The public sees the West and Ukraine, not Russia, as the biggest obstacle to peace. Most in the so-called Global South expect Moscow to win in the next five years and see the conflict as a proxy for the US-Russia confrontation.
So the question is: Can the West triumph if its own people don’t believe it should be at war while most others do?
In the early months of the conflict, there was a false belief in the Kremlin that its “special military operation” would be completed in a few weeks and that Russian troops would be welcomed into Ukraine as liberators. But the war of aggression that Putin started in 2022 is not the one being waged now.
Many commentators fail to realize that Putin now sees the conflict in Ukraine as part of a kind of “perpetual war” with the West. His goal is no longer to create a pro-Russian Ukraine, but to show that a pro-Western Ukraine would be little more than a failed state and that Western support for Ukraine will definitely disappear at some point.
In this new environment, the challenge facing the West is strikingly similar to that faced by the United States in West Germany (particularly West Berlin) in the early years of the Cold War.

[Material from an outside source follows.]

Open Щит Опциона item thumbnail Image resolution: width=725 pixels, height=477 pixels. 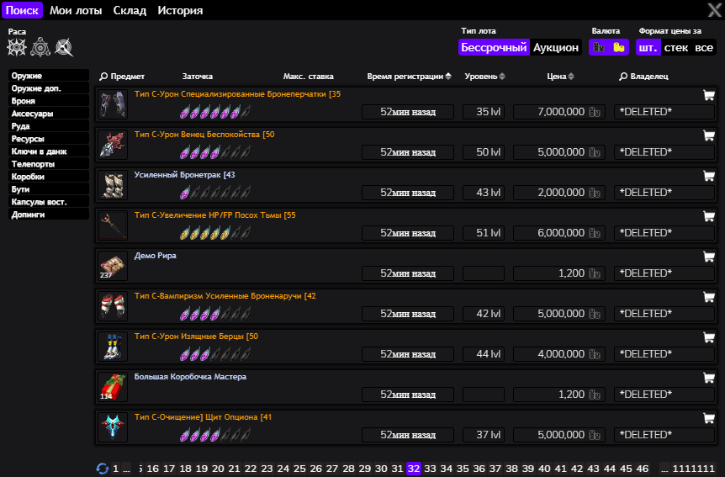[x=113, y=427]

The West must prove that Ukraine is a place where investors are willing to put their money – protected, of course, by batteries of Patriot missiles – before the war is over. It must also be a country to which the large number of Ukrainians currently living outside their homeland are willing to return. And finally, Ukraine’s accession negotiations with the EU must be able to begin, even if the war continues to rage.
However, the most striking finding of the ECFR survey is that many in non-Western countries who believe in a Russian victory in Ukraine also believe that the EU will no longer exist in 20 years. This should make European leaders aware that this is not just about Ukrainian sovereignty.